# New Paws For Puff



## wolfwood (Sep 19, 2005)

As many of you know, we are having larger axles installed on Puff. This also requires new 6-lug tires ... so we're again hunting. Keystone is now installing TowMaster tires as a standard ... which tells us that don't really want to go with TowMaster







Kathy has found a place where we can get Maxxis - 225/75R/15, D Rated, for $107.00 each with free shipping. Can anhy of you tell us if this is a good price? It would seem from our Searches here that the general consensus is that Maxxis are the ones to buy, yes?

Thanks for any info!


----------



## mswalt (Sep 14, 2004)

Got Maxxis on mine early this summer. 5 tires for about $700 balanced and installed.

Mark


----------



## john7349 (Jan 13, 2008)

$107.00 per tire delivered seems like a good price (plus mtg & bal). I will get Maxxis when the time comes too.


----------



## CamperAndy (Aug 26, 2004)

Our 31rqs came with Mission tires and considering the abuse I gave them this past summer and not blow out, I will replace with Mission when the time comes for new tires. That said Maxxis have a solid rep, so you should be fine.


----------



## clarkely (Sep 15, 2008)

wolfwood said:


> As many of you know, we are having larger axles installed on Puff. This also requires new 6-lug tires ... so we're again hunting. Keystone is now installing TowMaster tires as a standard ... which tells us that don't really want to go with TowMaster
> 
> 
> 
> ...


If Puff is getting new shoes for her Paws....maybe you want to give the paws the bling of aluminum..........polished that is







little shine as the paws hit the road


----------



## outback loft (Sep 22, 2008)

CamperAndy said:


> Our 31rqs came with Mission tires and considering the abuse I gave them this past summer and not blow out, I will replace with Mission when the time comes for new tires. That said Maxxis have a solid rep, so you should be fine.

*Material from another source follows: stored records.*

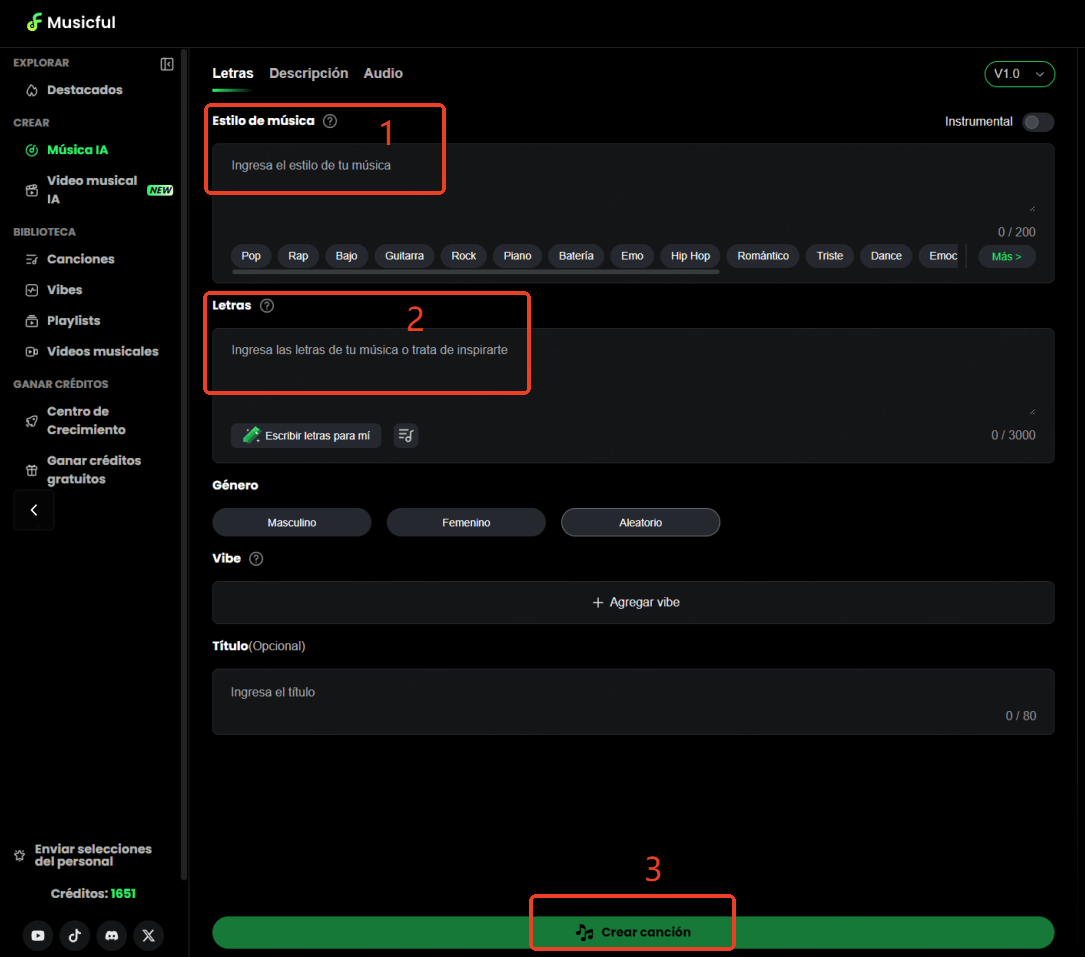Open the Audio tab
Screen dimensions: 1085x957
point(383,73)
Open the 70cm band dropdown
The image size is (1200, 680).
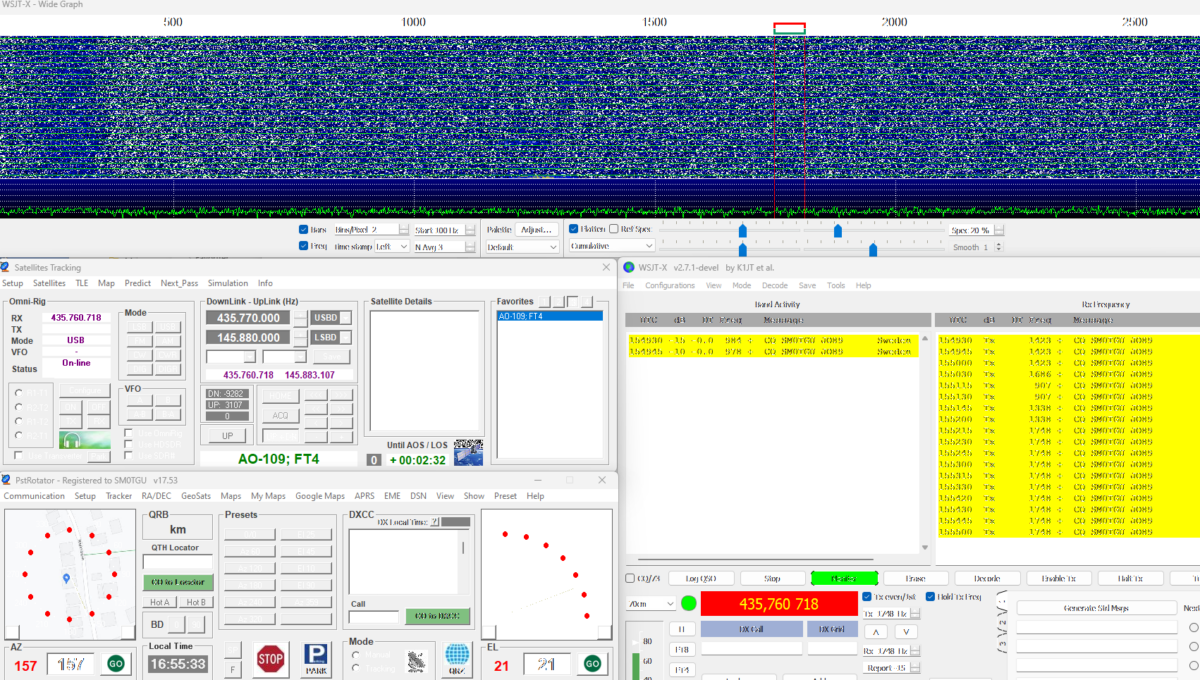click(x=650, y=604)
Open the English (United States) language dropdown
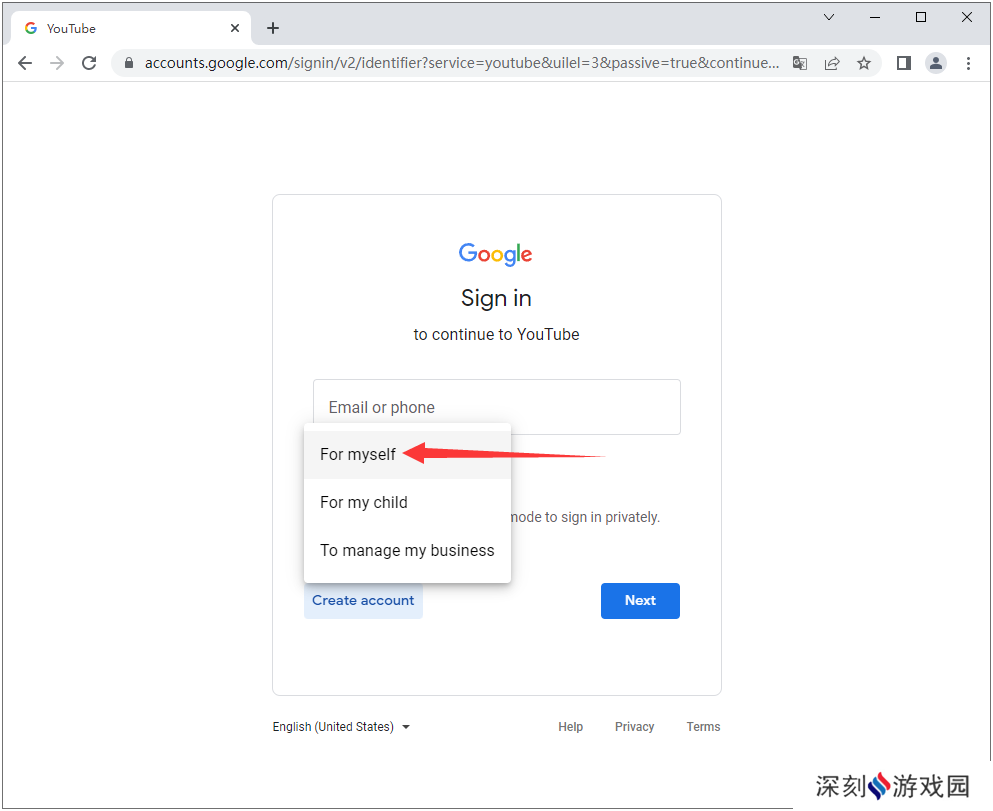The width and height of the screenshot is (993, 811). click(x=341, y=727)
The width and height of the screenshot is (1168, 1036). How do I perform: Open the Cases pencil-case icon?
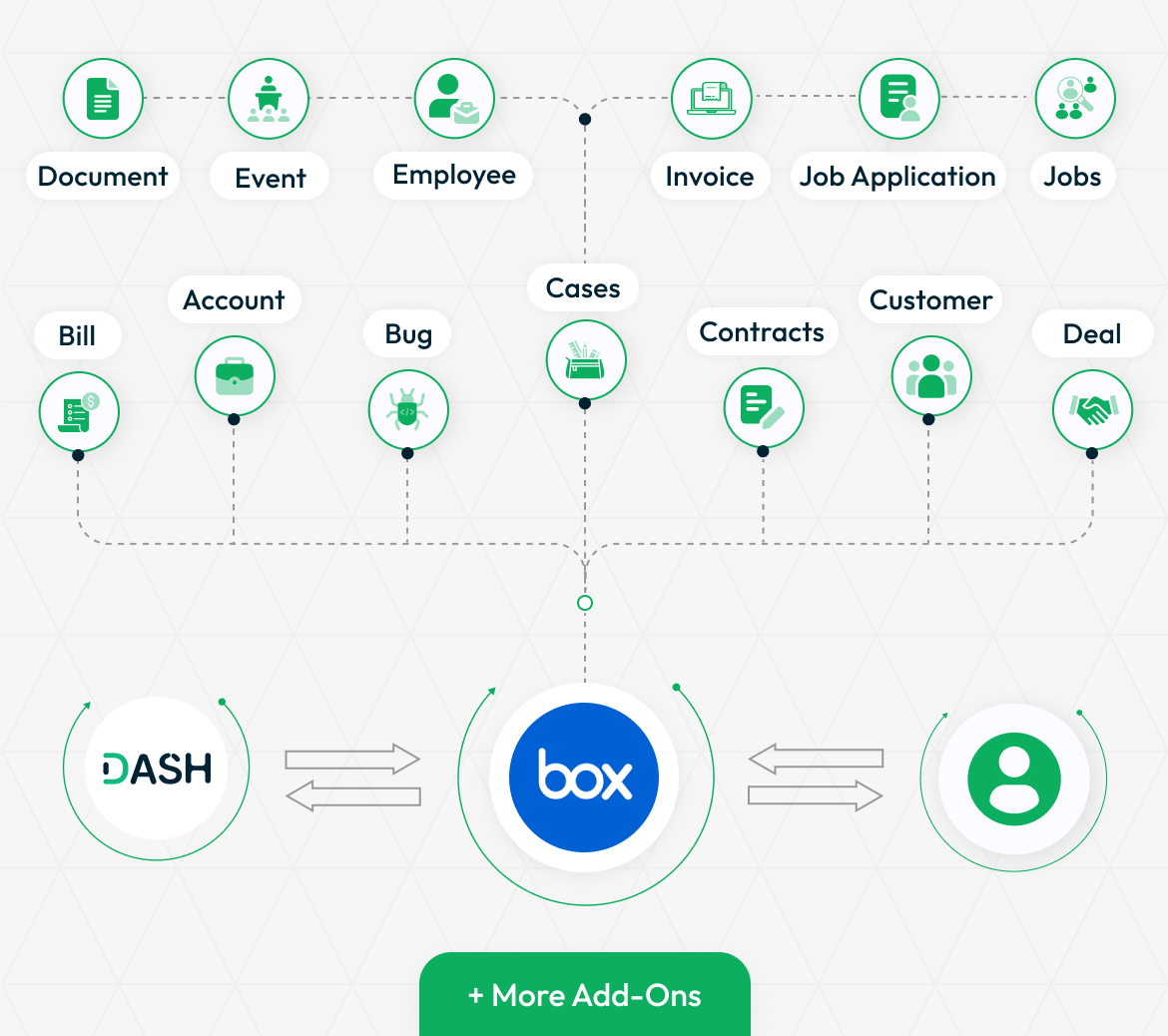586,360
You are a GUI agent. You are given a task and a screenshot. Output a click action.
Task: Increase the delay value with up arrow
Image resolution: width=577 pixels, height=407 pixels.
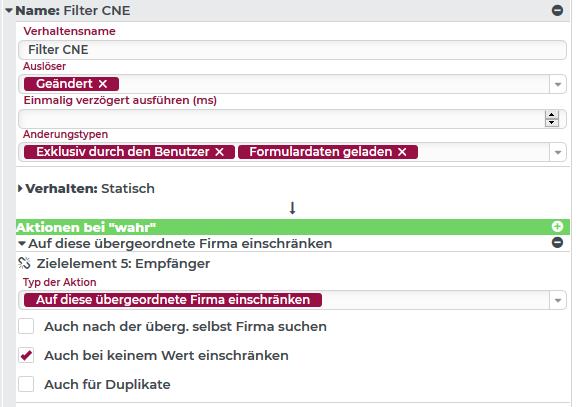tap(551, 115)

Just to give you a head up on the Mission tires. They are just a knockoff of the Goodyear Marathon Radials. I discovered this from my buddy at the tire shop, when I stopped in there with the trailer in tow to replace the spare on the truck. He put it up side by side and it is identical except for the name.


----------



## Ridgway-Rangers (Apr 18, 2008)

Off topic just a bit, didn't I see a thread from you asking if a certain RV Sales place takes trade-ins? Now, I don't think you were pondering trading Judy in or perhaps the cats. I can only guess, since Puff is off at the RV doctor, you two were scheming to flush poor old old Puff down the drain and get a new Puff without anyone noticing.








Nice try!







Pretending to care about what tires Puff gets. Ha!


----------



## Nathan (Jan 2, 2007)

Buy quickly !

There's a 36% tariff on Chinese made tires coming next week.


----------



## CamperAndy (Aug 26, 2004)

outback loft said:


> Our 31rqs came with Mission tires and considering the abuse I gave them this past summer and not blow out, I will replace with Mission when the time comes for new tires. That said Maxxis have a solid rep, so you should be fine.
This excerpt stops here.